Task item: In the text on young people and climate anxiety, what department in each city or county provides planning sheets, emergency kits, and evacuation routes?

Extract to read:
=====

Impacts On Underserved Communities

A storm impacts marginalized communities more than any other group. Hurricane Katrina’s impact on the neighborhoods with lower socioeconomic status affirms in many minds that climate crises displacing people will only become more common. The truth is that not everyone can afford to evacuate from a hurricane and not all neighborhoods have the power to assert their concerns to local leaders.

Losing Trust In Adults

Whether it’s legitimate or not, there’s a sense of blame on older generations for not doing enough to prevent climate change. Many students see constant discussion of climate change but little legislation. Many government leaders say that they support climate change action, but in reality, show little climate urgency and little climate activism.

How Young People Can Handle Eco Anxiety

Climate anxiety can create a lot of nervous energy that can turn into climate anxiety for young people. Their feelings about climate change and the mental health effects of climate change are valid. The best way they can help address climate change is to speak up relentlessly, repetitively, and progressively.

Be A Leader

Young people can run for office or start local organizations. With the help of social media to help spread their message far and wide, they’ve never had a more powerful and influential voice than now.

Take Action

Educate your family and the people around you. Organize protests or contact local officials. Attend a city council meeting and use the public comment section to express your concerns. Ensure significant progress in your area by taking action.

Celebrate Victories

Use your voice to share information about forward momentum. Realize that large corporations win when young people give up hope.

How To Support Young People

Validate Their Feelings

Let the teenager talk about their concerns without judgment or interruption. Be proud that a young person wants to change the world for the better.

Support Their Efforts

Celebrate the young climate advocate in your family. For teenagers who can’t drive, give them rides or coordinate eco-friendly transportation to get them to and from environmental fairs or community clean-ups. Take part in as much as you can to support your child, as much as you might attend their soccer game.

Have an Emergency Plan

Anxiety is rooted in the future – in “what can happen.” You can reduce the stress of a possible disaster by having an emergency kit, practicing runs to evacuate or seek shelter, and discussing what to do if family members get separated during an emergency.

SAFETY TIP: Each city and/or county has an Emergency Operations Management department that provides planning sheets, emergency kits, and evacuation routes for all possible disasters in your region.

How to Seek Help to Deal With Negative Emotions

Parents and trusted adults need to be attuned to the struggles children deal with each day, including eco-anxiety. You can facilitate meaningful discussions with them, but there might come a point where you need professional support.

  • Limit Stimuli: If your teenager gets especially anxious when seeing disaster stories or government responses that don’t support climate change, suggest that they limit their exposure to news stories.
  • Find Climate Advocates In Your Community: See if your teenager can do an internship or help with special projects. This will give them a sense of being part of a solution and not a problem.
  • Primary Care Doctor: Talk to your provider about other treatments, like medication, to help a young person cope with feelings of anxiety.
  • Professional Help: Adults might want to consider going to therapy to talk with a mental health professional about eco-anxiety in their family. This can improve the discussions adults have with teenagers in a beneficial way.

If you believe your child’s emotions surrounding climate change are affecting their mental health and success, reach out to a mental health professional.

Climate Education Starts With You

Addressing climate change can be as easy as influencing one person to help join the cause. The more examples you see of how you can change the literal rising tide, the less climate anxiety will control your thoughts.

=====

Supplied material:
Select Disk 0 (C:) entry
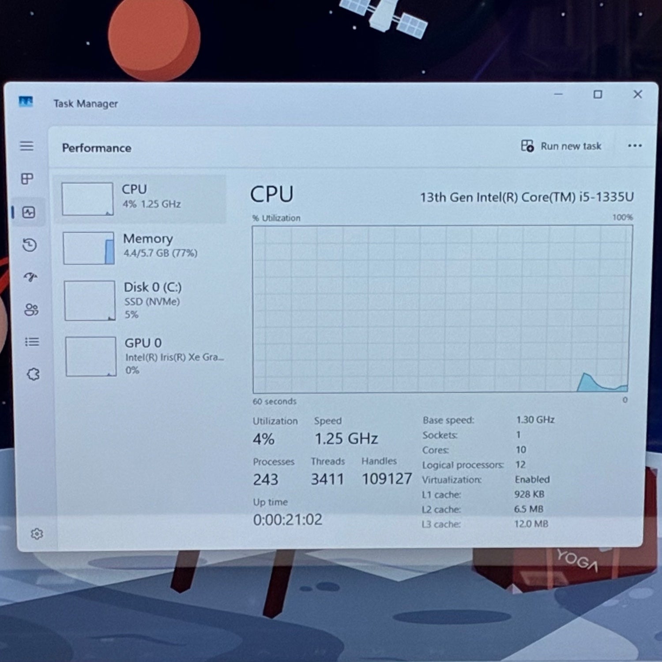662x662 pixels. tap(142, 300)
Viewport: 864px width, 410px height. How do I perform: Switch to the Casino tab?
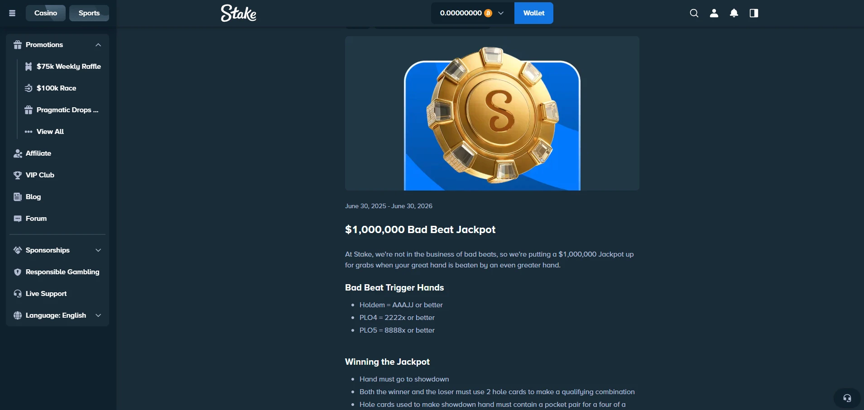pyautogui.click(x=46, y=13)
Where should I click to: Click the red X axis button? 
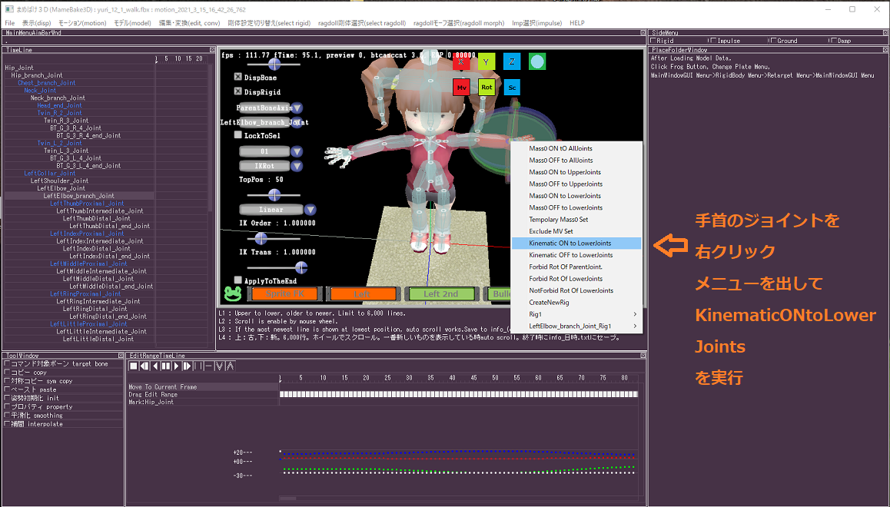(x=461, y=62)
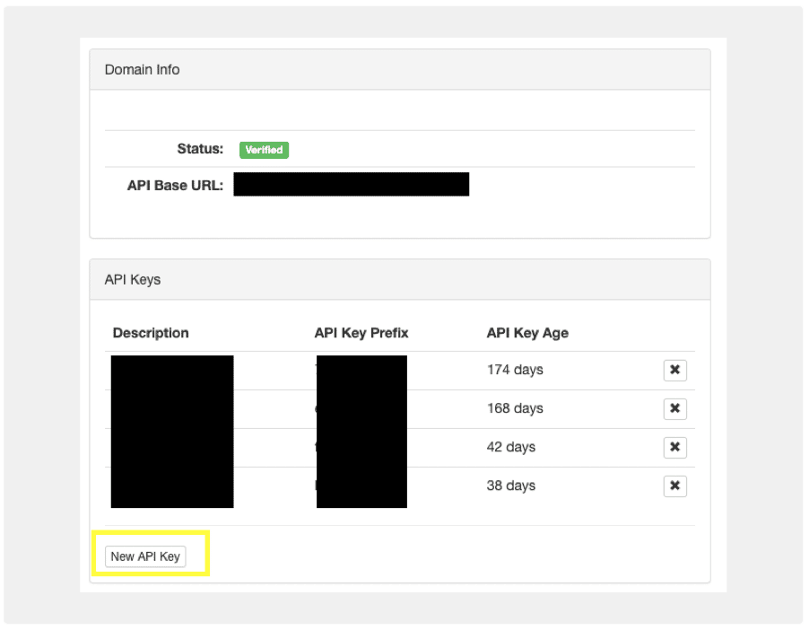
Task: Sort by the API Key Prefix column
Action: [359, 333]
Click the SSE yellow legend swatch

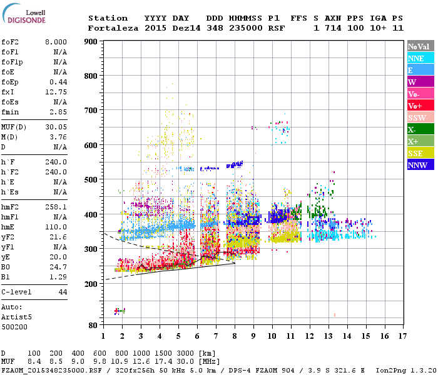pos(420,153)
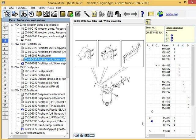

=====

Answer section: An Emergency Operations Management department.